**DOCUMENT SECTION**:
Ceasar Mitchell, Kasim Reed trade barbs over ethics, contracting


City Council President Ceasar Mitchell, who’s seeking to replace Mayor Kasim Reed, traded swipes with the outgoing mayor at a pair of dueling press conferences Thursday.

The press events follow a week of fiery exchanges between the two men from interviews and social media over upcoming city contracts.

The political barbs came after Mitchell called for Reed and the city council to put a moratorium on the approval of city contracts that start next year, so the next mayor and council can weigh in. The call comes amid a federal investigation into a cash-for-contracts scandal at City Hall.

Mitchell said he is concerned that contracts are being “pushed through” by Reed’s team as their days in office dwindle.

“This administration is being investigated for corruption. We don’t know who’s involved,” Mitchell said. “We don’t know what happened and we don’t know where it’s going. I believe that as we move forward with any procurements, that we should move with caution.”

Reed has said the city’s business can’t stand still and that the city’s procurement process is under review as the feds conduct their investigation.

The mayor tweeted over the weekend that “Mitchell’s personal donor protection plan is a bad idea for our city.”

Candidates are beginning to stake out positions in the race, and in some cases those positions are sharply at odds with Reed.

The extraordinary exchanges between the two men show Reed has no plan to be a wallflower in the race to replace him, as Reed has locked horns with nearly every candidate in this year’s contest.

The mayor wrote in a letter to the Atlanta City Council that Mitchell “wants to be able to delay important projects for the City of Atlanta so that he can solicit contributions from those businesses while he is running, in hopes that he will deliver a specific result on the remote chance that he wins.” Mitchell has said his plan is just as likely to upset vendors.

**SUPPLIED ENTRIES**:
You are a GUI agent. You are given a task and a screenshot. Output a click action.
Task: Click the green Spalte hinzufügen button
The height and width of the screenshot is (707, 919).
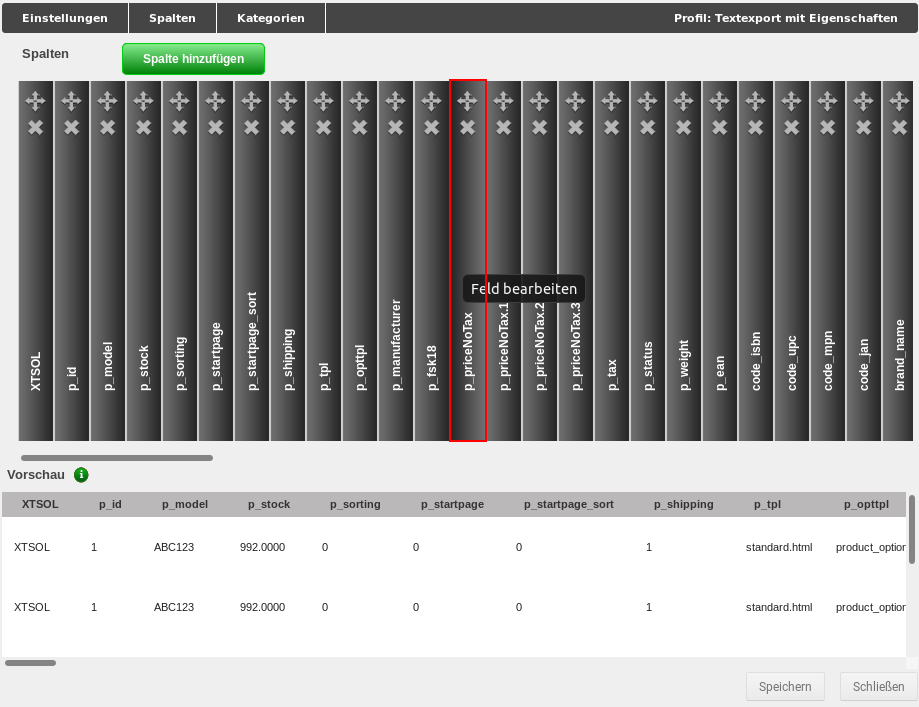[193, 59]
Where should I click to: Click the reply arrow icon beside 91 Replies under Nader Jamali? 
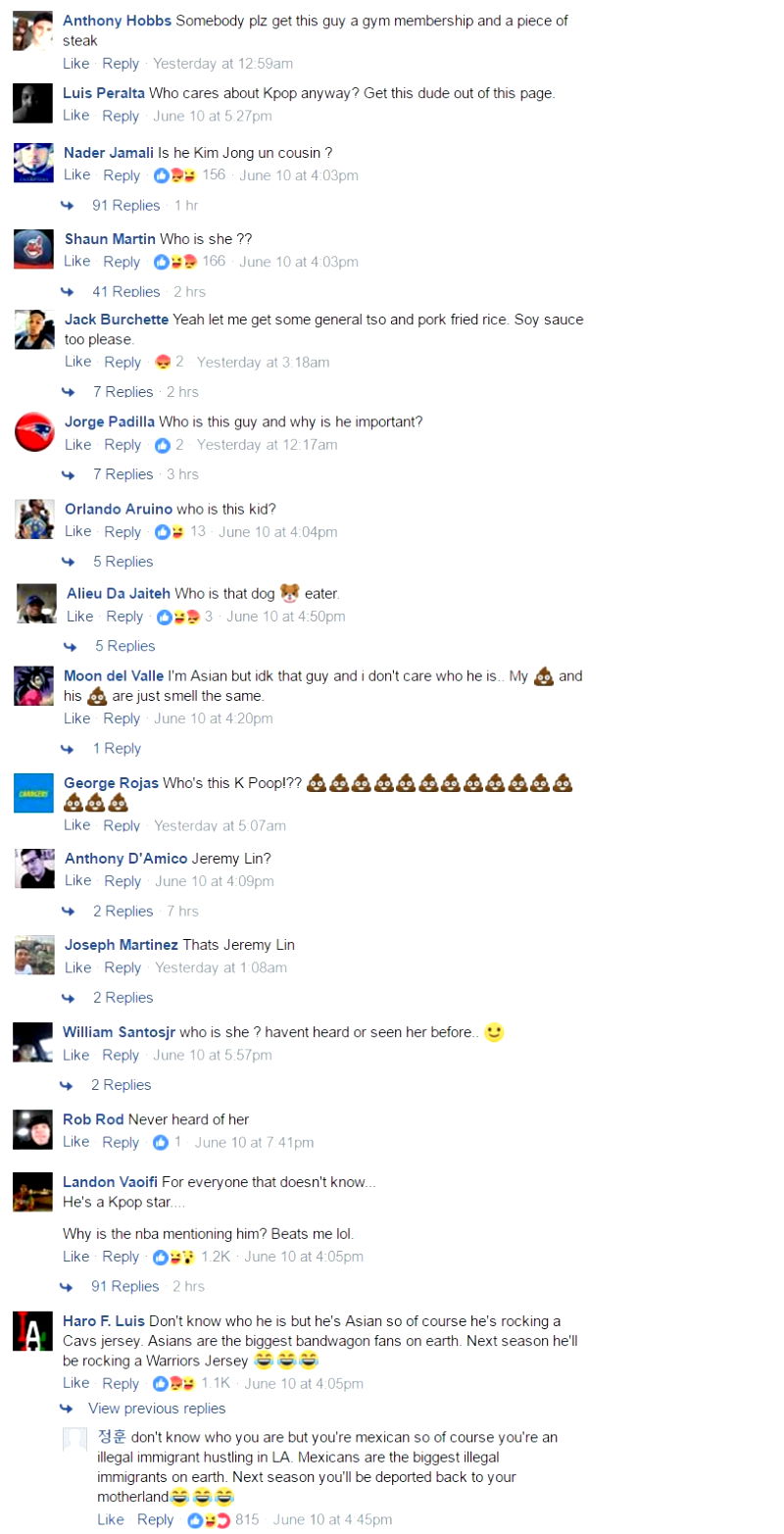click(68, 206)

**PROBLEM DESCRIPTION**:
Reproduce the stretch of the article on the Mitchell–Reed dispute from "Reed has said" through "odds with Reed.". Work only from the news article on the Mitchell–Reed dispute.

**SOLUTION FOR THIS EXERCISE**:
Reed has said the city’s business can’t stand still and that the city’s procurement process is under review as the feds conduct their investigation.

The mayor tweeted over the weekend that “Mitchell’s personal donor protection plan is a bad idea for our city.”

Candidates are beginning to stake out positions in the race, and in some cases those positions are sharply at odds with Reed.